Other retailers are starting to feel the TJX Effect. In March, some of the stolen data surfaced in Florida, where thieves used it to make phony credit cards to steal about $8 million in merchandise from Wal-Mart stores in 50 Florida counties. In July, the U.S. Secret Service tied stolen TJX customer data to another south Florida fraud ring (see story, "The Face Of Identity Theft").
Banks and transaction processors are pushing back against having to cover fraud losses when the poor security practices of others are to blame. Several financial institutions have taken the unusual step of filing lawsuits against TJX, claiming that the retailer acted negligently by storing unprotected credit card holders' information and failing to install firewalls to protect sensitive financial databases. The Massachusetts Bankers Association filed a class-action suit against TJX that will seek to recover damages in the "tens of millions of dollars." The Connecticut Bankers Association and the Maine Association of Community Banks joined the Massachusetts association's suit as co-plaintiffs. TJX is based in Framingham, Mass.
Although aimed at TJX, these lawsuits aren't good news for retailers in general. "You don't usually sue merchants," says Mark Macheska, a VP of card risk prevention at Citizens Bank, but "the banks are taking all of the losses." Payment card information for hundreds of thousands of Citizens Bank customers may have been compromised as part of the TJX breach.
Lawmakers have used the TJX debacle to push data security legislation. On Aug. 1, the Plastic Card Security Act of Minnesota took effect, making the state the first to shift the costs associated with data breaches from financial institutions to the retailers that mishandle consumers' financial data. The law makes it illegal for Minnesota businesses to store a customer's PIN, security code, or magnetic-stripe information for more than 48 hours after a transaction is authorized. Next year, penalties are set to kick in that would give Minnesota financial institutions, such as banks and credit unions, the ability to sue merchants caught keeping private financial data if there's a security breach.

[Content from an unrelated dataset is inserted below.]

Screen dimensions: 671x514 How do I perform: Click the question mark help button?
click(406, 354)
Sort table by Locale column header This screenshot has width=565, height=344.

Massachusetts passed a data breach notification law this month, partly in reaction to TJX, joining some 30 states that require organizations to notify those affected when their personal data has been compromised. But not every state is rushing in. In May, Texas shot down a bill that would have compelled businesses to better protect and safeguard sensitive personal information contained in their customer records.
Still, the passage of the Minnesota law indicates that the TJX data breach is "the straw that broke the camel's back" in terms of the public's patience with lax data security, says PayPal chief information security officer Michael Barrett. "If more states don't pass laws like Minnesota did," Barrett says, "we'll just be waiting for the next incident before we act."